Gone: Todd Nicholas ran this Larp-but-maybe-not-a-larp game at BeCon, a game about someone cleaning out the possessions of someone who is Gone. One person is that person, everyone else is one of the inanimate objects. Deeply personal and introspective, a contrast to spectacle games of the rest of the con.

Kingsword: An Arthurian Larp at Be-Con, I was a surprisingly not villainous King Mark. I had some frustrations with the rules, but had a lot of great interactions (especially with Dave, my disappointment of a nephew, and Queen Gwenivere, my secret romantic love.) Lots of great costumes!

Monsterhearts: I ran a one shot of this at Games on Demand, a classic as always. I felt I had a few missteps with this one, not getting my head around the parasite-style Queen as much as I needed to in order to really properly follow the fiction. Still, Monsterhears

Noodle Heist: A transhumanist Blades in the Dark hack about restaurants and crime, in some combination. This was a really fun and bizarre game, bringing the high-concept far future concepts to life, with lots of anthropomorphic and non-binary characters. And crime.

Pendragon: Probably the most intense game of the year for me as a GM, I ran this for four months with the Madison Traditional Gamers. Running this was a lot of fun… but also a lot of work, and was not great for my anxiety issues.

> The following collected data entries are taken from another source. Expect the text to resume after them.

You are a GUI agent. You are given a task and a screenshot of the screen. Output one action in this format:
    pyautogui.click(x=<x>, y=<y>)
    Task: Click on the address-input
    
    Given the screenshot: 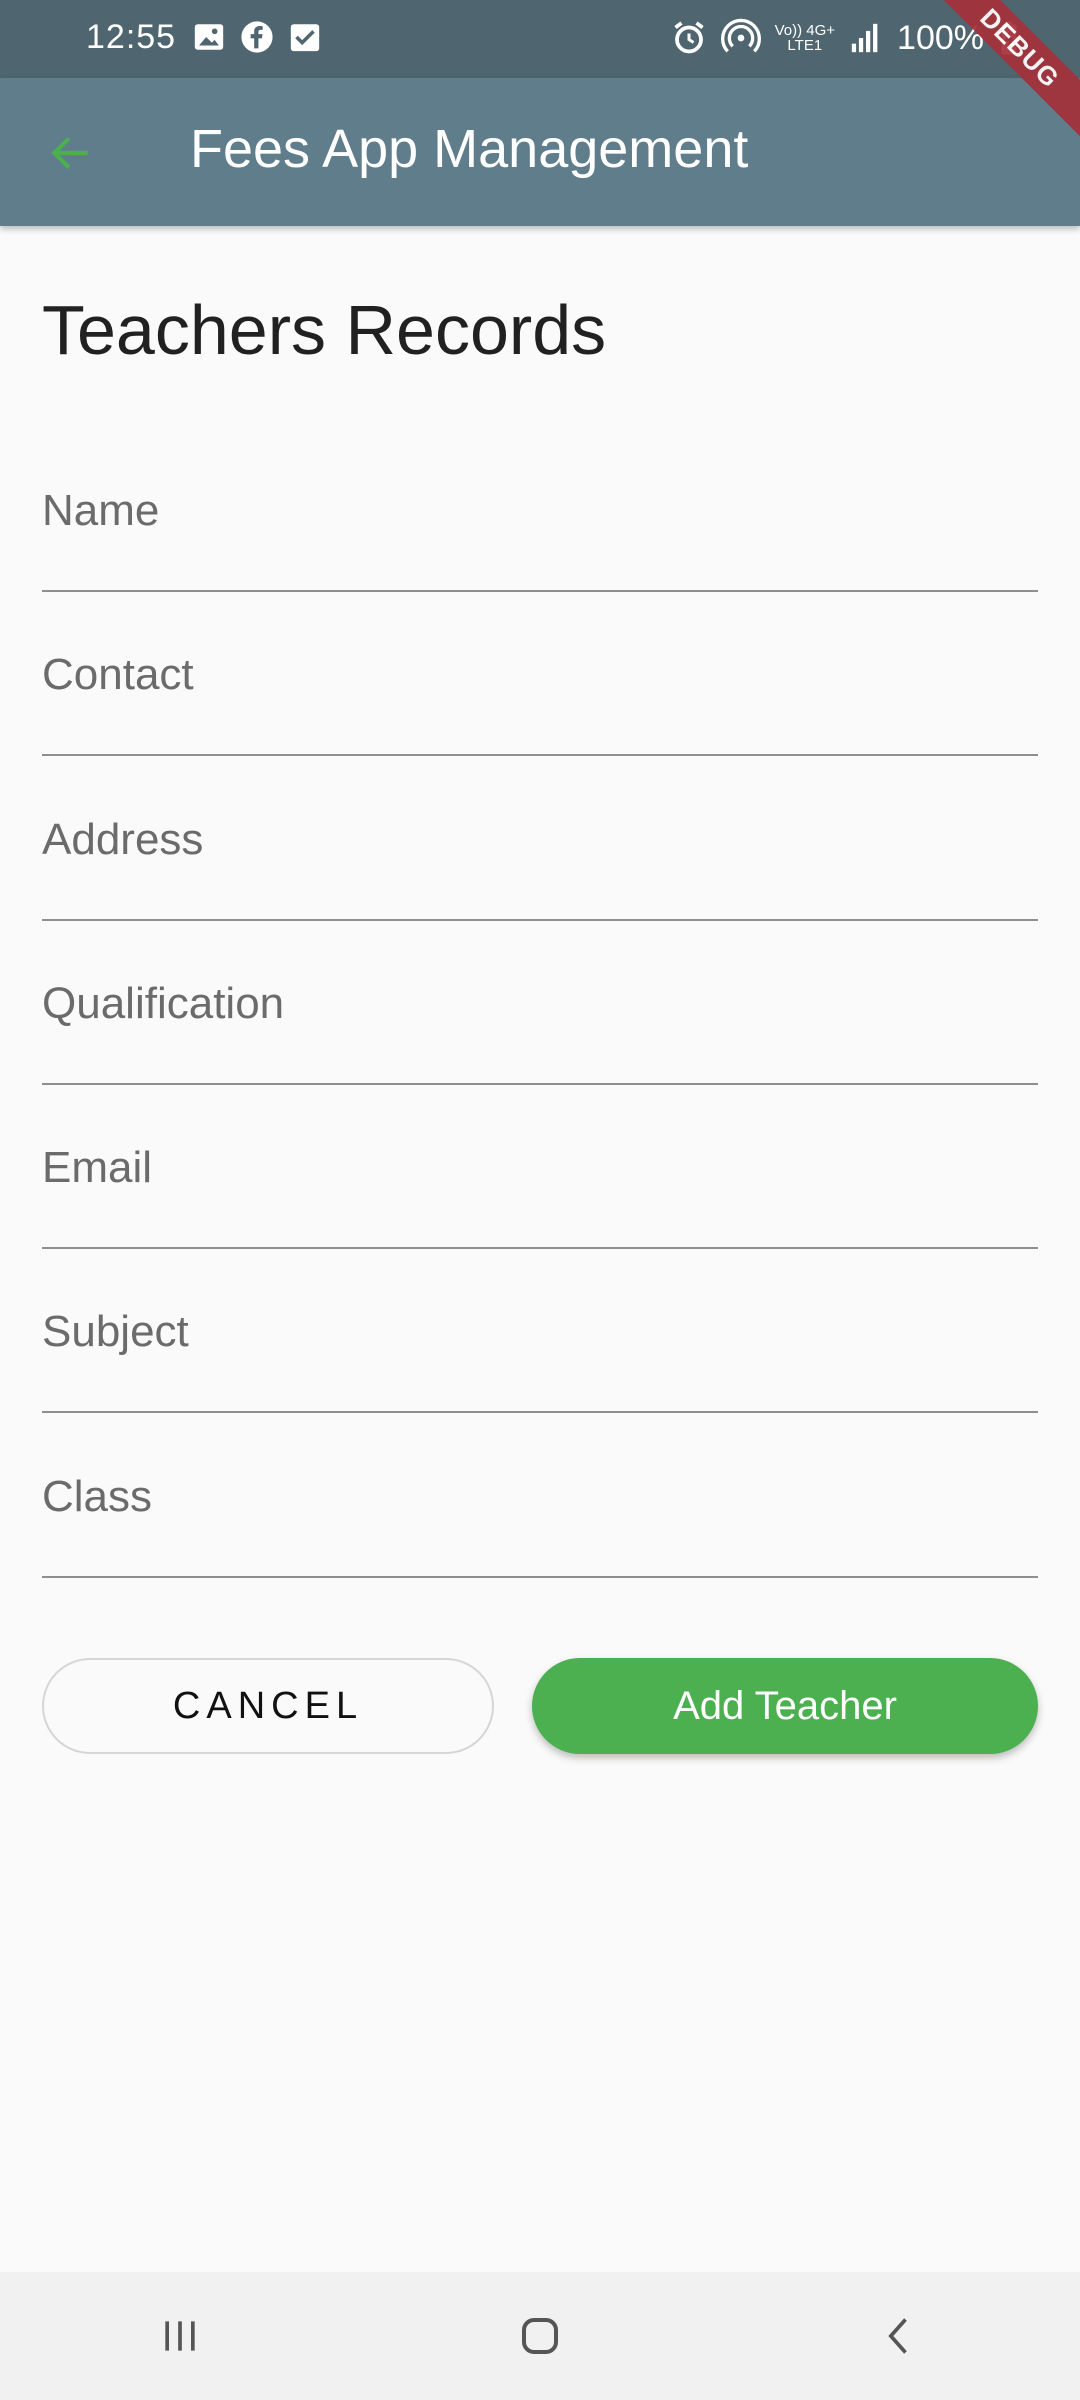 What is the action you would take?
    pyautogui.click(x=540, y=840)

Ryuutama: I ran a short campaign with for niece and her parents. A silly quest to discover the secret of making cookies, and defeat Team Evil in the Iron Chef challenge.

Slayer Cake: The most metal game of the year. Had a blast as Foxxy Lipstitch of Glam Rock band Fever Dreams (and later genre-mixing Rotten Tooth). Thanks to all the organizers of this!

Scum and Villainy: Sandwhiched between two campaigns of D&D, I ran this for a few months. Good fun, our stalwart crew hunting bounties and trying to figure out the big conspiracy.

Tales of the Obsidian Idol: Tim ran a great game of this Dungeon World hack, as we searched for the Obsidian Idol. Turns out it was all the fault of an ancient thing of druids. Character creation for this is super evocative, with choosing items from lists that have very juicy choices. I played a Barbarian from a culture of machine people who were forged-for-war, if you know what I mean. And since we had no use for the Makers or their Gods, we killed them, and built our own God. Metal.

The Sword, the Crown, and the Unspeakable Power: Mark Redacted ran a mini-campaign of this at Minnesota Long Con. I played the Spur, my favorite playbook, styled as a pirate queen. After she retired, I got to play the actual Queen, a Crown for the final session that my naive crown should not have possibly survived, but all my enemies took each other out in a massive Xanatos Pileup, so yay!

Timelines: I played two games of this at Gencon for Games on Demand. Both groups had a lot of fun, but the mechanics were still not quite what I wanted them to be.

Trail of Cthulhu: I played a one-shot at Gamehole, which went the way all my previous gumshoe games have gone, in that the game is great fun until you have to engage the combat system, at which point everything grinds to a halt.

We’ve Got to Talk About Todd: A game about four people, having a conversation about a person who isn’t there, by people who really should have figured this out months ago.

World of Darkness (Mortals) A short campaign featuring FBI agents in far over their heads, where I played a gun-safety obsessed agent who badly wanted to retire, but had too many cultists to shoot.

Zweihander: One of the few games Tim and I played together at Games on Demand, essentially a WHFRP clone. Not bad, if that’s what you’re into, but this session was pretty painful, with things stretched out waaay too long. Like an hour spent trying to get a heavy thing out of a hole.

Twenty-seven games. I just KNOW I’m missing some, and it bothers me that I can’t place them.